Hypertension in pediatric patient is exceedingly important issue because it lead to poor outcomes and is defined as blood pressure greater than or equal to 95^th percentile or greater on minimum three separate occasions for age height and gender. It can be primary or secondary. However secondary etiology is more common children [1]. Persistent elevation of BP above the goal inspite of concurrent use of three to four antihypertensive of different classes at maximally tolerated doses including diuretic is called as resistant hypertension. Resistant hypertension in children is on rise in frequency and having significant long term and short term health consequences. Common causes of resistant hypertension include primary aldosteronism, sleep apnea, diabetes, chronic kidney disease, cones syndrome. Since primary aldosteronism is common and treatable cause of hypertension, so its diagnosis is imperative. We report a case in which unexpected refractory hypertension was diagnosed during general anaesthesia in 9 year girl posted for congenital ptosis surgery and later on further investigation found to be rare variant of primary aldosteronism.

Case Report

A 9 year old girl (18 kg) was admitted to the hospital for bilateral frontalis sling surgery for congenital ptosis under general anaesthesia. She had slight delay in mile stone and IQ was low. History of recurrent respiratory tract infection, failure to thrive and palpitation. Child was diagnosed as small ventricular septal defect which was advised to manage conservatively. On cardiac examination, PR-10⁶/min, on auscultation she had in a grade IV pansystolic murmur on left sternal border and palpable thrill was present. No history suggestive of pulmonary hypertension, congestive heart failure [2].

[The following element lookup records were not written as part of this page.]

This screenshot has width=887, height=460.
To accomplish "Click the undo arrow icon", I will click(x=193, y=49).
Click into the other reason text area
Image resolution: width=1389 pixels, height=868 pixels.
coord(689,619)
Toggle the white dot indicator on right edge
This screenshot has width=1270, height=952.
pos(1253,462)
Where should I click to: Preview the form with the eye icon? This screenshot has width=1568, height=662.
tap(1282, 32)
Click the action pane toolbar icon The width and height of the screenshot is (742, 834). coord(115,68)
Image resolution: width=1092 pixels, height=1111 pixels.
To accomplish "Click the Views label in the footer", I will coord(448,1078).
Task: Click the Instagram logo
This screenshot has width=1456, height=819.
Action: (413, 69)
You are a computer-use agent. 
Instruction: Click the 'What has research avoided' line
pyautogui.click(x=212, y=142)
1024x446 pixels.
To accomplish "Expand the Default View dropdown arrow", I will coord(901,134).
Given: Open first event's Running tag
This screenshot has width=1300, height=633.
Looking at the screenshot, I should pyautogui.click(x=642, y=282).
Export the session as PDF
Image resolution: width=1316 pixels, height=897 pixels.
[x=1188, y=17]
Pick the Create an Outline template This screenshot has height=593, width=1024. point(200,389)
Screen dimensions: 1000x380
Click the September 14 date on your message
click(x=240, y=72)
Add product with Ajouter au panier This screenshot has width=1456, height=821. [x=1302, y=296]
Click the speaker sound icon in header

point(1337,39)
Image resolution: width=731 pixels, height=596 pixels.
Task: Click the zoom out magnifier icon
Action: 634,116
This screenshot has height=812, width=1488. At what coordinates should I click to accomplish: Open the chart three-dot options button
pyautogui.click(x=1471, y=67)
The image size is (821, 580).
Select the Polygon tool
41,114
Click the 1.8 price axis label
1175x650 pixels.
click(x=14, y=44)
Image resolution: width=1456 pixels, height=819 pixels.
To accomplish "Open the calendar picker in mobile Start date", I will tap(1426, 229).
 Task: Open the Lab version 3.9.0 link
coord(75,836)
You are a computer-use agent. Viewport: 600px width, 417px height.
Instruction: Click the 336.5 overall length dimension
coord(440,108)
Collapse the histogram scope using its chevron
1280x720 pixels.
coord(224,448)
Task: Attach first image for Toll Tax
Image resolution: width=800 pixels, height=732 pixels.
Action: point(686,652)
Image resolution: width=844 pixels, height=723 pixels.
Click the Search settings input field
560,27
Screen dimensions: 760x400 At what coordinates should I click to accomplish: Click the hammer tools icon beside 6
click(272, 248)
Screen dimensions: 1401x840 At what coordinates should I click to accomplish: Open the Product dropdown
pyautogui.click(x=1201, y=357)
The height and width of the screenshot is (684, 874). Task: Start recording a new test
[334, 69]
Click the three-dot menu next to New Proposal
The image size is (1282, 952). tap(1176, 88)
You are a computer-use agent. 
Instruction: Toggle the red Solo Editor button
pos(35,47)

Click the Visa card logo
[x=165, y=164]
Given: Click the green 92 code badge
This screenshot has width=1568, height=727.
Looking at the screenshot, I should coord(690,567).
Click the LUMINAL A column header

Preoperative blood investigations (CBC, KFT, LFT) and chest x-ray was with normal limits, ECG shows left ventricular hypertrophy and 2 D Echocardiography showed small outlet VSD, 13.5 mmHg (Left to pressure on gradient Right) with mild AR, no pulmonary hypertension, no left ventricular outlet obstruction, obstruction, ejection under fraction 60% (Figure 1).

Figure 1: ECG of the child undergoing surgery.

Patient taken inside operation room, standard ASA monitors were attached five lead ECG, NIBP, SPO₂ and 22G IV cannula was secured. Baseline parameters were pulse rate: 110 min, spo₂ 99% on room air. She was induced with inj. Fentanyl 2 mcg/kg, inj propofol 2 mg/kg, in the mean while first reading of blood pressure was noticed as 180/100 mmHg, blood pressure cuff size was changed and again blood pressure was noticed in a 164/102 mmHg. Bag and mask ventilation was done, inj atracurium 0.5 mg/kg was given and airway was secured with AMBU LMA 2.0 and maintained with oxygen and air with isoflurane. Intraoperatively blood pressure was a 130/84 mm/Hg to 140/90 mmHg. Adequate analgesia was given with inj paracetamol 270 mg, inj ketorolac 9 mg, and inj fentanyl. After completion of surgery patient was extubated successfully with adequate reversal with neostigmine and glycopyrrolate. After extubation blood pressure was 160/100 mmHg. There was no requirement of antihypertensive during intraoperative period. Procedure lasted for 30 minutes [3].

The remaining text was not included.